When you are teaching a yoga class the first thing you do is help folks to start to consciously regulate their own breathing. One of the-go to ways I will talk about it is: "Your body automatically know's how to breathe. Thankfully you do not have to set an alarm to remember to take that next inhale! However, built into the human mechanism is the ability that any point that you want for you to take control and manually inhale and exhale. When you start to focus on your own breathing you begin to practice mindfulness; stepping out of fixing, solving, changing or worrying about the past or the future and instead becoming aware of the present moment, present experience." This is the mind-body connection that is talked about in yoga and meditation.
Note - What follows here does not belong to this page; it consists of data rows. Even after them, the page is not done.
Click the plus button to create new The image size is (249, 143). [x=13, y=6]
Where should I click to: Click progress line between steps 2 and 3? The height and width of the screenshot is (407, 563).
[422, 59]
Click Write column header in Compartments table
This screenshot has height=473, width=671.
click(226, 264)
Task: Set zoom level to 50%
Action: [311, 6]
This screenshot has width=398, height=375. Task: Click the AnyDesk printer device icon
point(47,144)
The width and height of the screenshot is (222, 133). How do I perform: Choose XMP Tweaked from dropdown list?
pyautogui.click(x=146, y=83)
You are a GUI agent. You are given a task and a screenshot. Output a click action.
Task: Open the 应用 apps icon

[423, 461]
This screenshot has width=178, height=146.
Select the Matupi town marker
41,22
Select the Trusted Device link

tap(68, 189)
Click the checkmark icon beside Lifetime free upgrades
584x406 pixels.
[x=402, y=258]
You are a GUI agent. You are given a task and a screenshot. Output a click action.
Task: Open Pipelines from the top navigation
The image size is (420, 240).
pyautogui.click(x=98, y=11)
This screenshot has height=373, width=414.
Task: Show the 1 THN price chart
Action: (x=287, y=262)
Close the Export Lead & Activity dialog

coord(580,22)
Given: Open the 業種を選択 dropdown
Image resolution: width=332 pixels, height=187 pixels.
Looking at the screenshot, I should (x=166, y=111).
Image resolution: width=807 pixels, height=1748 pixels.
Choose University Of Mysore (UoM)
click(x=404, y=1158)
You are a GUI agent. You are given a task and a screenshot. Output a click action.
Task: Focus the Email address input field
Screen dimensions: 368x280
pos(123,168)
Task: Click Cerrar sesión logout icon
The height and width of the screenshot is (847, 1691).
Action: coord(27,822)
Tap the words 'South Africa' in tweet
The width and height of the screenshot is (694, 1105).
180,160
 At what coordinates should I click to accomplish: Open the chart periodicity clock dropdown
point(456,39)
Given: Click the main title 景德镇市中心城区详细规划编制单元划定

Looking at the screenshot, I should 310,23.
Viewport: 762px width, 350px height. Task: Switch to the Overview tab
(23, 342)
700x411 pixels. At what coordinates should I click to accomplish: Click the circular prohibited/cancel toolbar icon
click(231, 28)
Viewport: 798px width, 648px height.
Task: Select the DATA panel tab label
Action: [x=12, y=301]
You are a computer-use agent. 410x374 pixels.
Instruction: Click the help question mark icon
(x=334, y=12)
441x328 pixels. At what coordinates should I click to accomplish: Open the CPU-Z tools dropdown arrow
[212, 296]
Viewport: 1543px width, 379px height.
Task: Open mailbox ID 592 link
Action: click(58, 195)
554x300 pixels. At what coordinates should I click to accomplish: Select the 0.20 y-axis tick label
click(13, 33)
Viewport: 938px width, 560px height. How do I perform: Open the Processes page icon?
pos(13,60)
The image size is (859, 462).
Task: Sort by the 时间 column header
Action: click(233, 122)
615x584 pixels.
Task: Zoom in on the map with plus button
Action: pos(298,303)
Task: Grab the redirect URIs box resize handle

So, on the eve of one of the most important elections of our lifetime, during a worsening global pandemic, causing an economic rollercoaster, sparking protests for racial/social/economic equality and justice, sparking reactionary protests...you get the picture!...let's practice some deep breathing.
Find a comfortable seated or standing position. Close your eyes. Take a big inhale shrugging your shoulders up towards your ears and then a big sigh out, rolling your shoulder heads down away from your ears on the back. Take that slowly two more times. After the third time, allow your shoulder heads to relax. Feel the open posture you have created. We'll begin a three part breath practice (in sanskirt this is called Dirga Swasam Pranayama). Release your air all the way to empty. Slowly breathe into your low belly and low back for a count of 1 - 2 - 3. Pause. Now breathe into your mid abdomen and mid back for 1 - 2 - 3. Pause. Top the breath up inhaling to your chest and shoulders for 1 - 2 - 3. Once full, relax and pause. Then like you are a quieting a child slowly exhale to empty creating a "Shhh" sound the whole way. Take it two more times slow and controlled, and then thoughtfully step back into your day!
Breathe deep and keep honing in that balance.